= Bernard Falk =

British journalist

Bernard Michael Falk (16 February 1943 – 4 August 1990) was a British television reporter and interviewer perhaps best known for his contributions to the BBC current affairs and magazine programme Nationwide in the 1970s and the BBC Radio 4 travel programme Breakaway in the 1980s.

Born in Southport, he began his career in print journalism with the Birkenhead News and played Liverpool's Cavern Club in the evenings as a member of a beat group called 'Tony Snow and his Blizzards', later renamed 'The Bohemians'. He then worked on Fleet Street for the Daily Mirror, before his first job as a television reporter on Scottish Television's regional news programme Scotland Today, covering local issues across Central Scotland. He quickly graduated to Scotland Today Report, a weekly current affairs programme – filmed mostly within STV's region – on the issues of the day.

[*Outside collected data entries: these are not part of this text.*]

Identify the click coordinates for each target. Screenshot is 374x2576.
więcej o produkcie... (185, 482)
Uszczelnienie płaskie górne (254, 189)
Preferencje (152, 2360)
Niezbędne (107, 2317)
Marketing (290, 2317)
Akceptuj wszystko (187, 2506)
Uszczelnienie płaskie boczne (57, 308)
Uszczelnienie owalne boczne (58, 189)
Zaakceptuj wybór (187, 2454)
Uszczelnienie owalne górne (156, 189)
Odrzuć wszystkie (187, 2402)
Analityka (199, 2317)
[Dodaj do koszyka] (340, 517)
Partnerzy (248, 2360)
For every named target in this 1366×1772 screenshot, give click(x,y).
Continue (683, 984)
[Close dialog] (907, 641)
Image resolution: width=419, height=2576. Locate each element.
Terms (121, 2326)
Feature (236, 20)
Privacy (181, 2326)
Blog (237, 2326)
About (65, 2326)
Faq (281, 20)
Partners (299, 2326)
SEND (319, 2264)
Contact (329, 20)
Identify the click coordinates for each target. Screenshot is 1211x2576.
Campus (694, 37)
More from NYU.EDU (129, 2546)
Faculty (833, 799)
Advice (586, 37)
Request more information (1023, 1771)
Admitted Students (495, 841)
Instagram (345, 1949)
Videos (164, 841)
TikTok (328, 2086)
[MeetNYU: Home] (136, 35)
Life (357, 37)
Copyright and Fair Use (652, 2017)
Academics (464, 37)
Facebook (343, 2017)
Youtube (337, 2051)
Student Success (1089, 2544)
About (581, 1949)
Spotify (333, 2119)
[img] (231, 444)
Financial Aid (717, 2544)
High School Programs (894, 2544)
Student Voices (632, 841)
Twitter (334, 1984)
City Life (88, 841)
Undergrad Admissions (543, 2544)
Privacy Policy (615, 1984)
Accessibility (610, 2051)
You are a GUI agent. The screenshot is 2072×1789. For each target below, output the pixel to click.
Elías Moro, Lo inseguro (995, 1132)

He enjoyed a short spell at BBC Scotland, appearing on Reporting Scotland and then, an often controversial series of late-night entertainment shows called Falk On.... with the last word of the title featured the subject to be discussed. He later moved to London to join BBC current affairs, appearing in programmes including 24 Hours. In 1971, Falk interviewed a silhouetted member of the Provisional IRA for 24 Hours and was incarcerated at Crumlin Road Gaol in Belfast for four days after refusing to identify his source. His more light-hearted programmes included a 1973 segment for Nationwide, in which he investigated Hornsea residents' opposition to a proposed nudist beach, while wearing nothing but strategically placed foliage.

From 1981 he hosted the early reality television survival show Now Get Out of That. In 1982, Falk hosted the late-night studio programme Sin on Saturday. Although the format had called for eight episodes with guests debating the seven deadly sins, the show was axed after just three episodes on lust, greed, and envy.

He reported on British general election night programmes. He also worked on Start The Week on BBC Radio 4 and was the regular presenter of BBC Radio 4's Saturday morning travel programme, Breakaway. In 1986, while presenting Breakaway, he referred to himself as a 'little fat Yid', attracting a deluge of complaints.

He introduced Going Places on Radio Four on Fri 3rd August 1990 at 1830 hrs as usual and died on the Saturday, aged 47, having only recently been moved from Breakaway.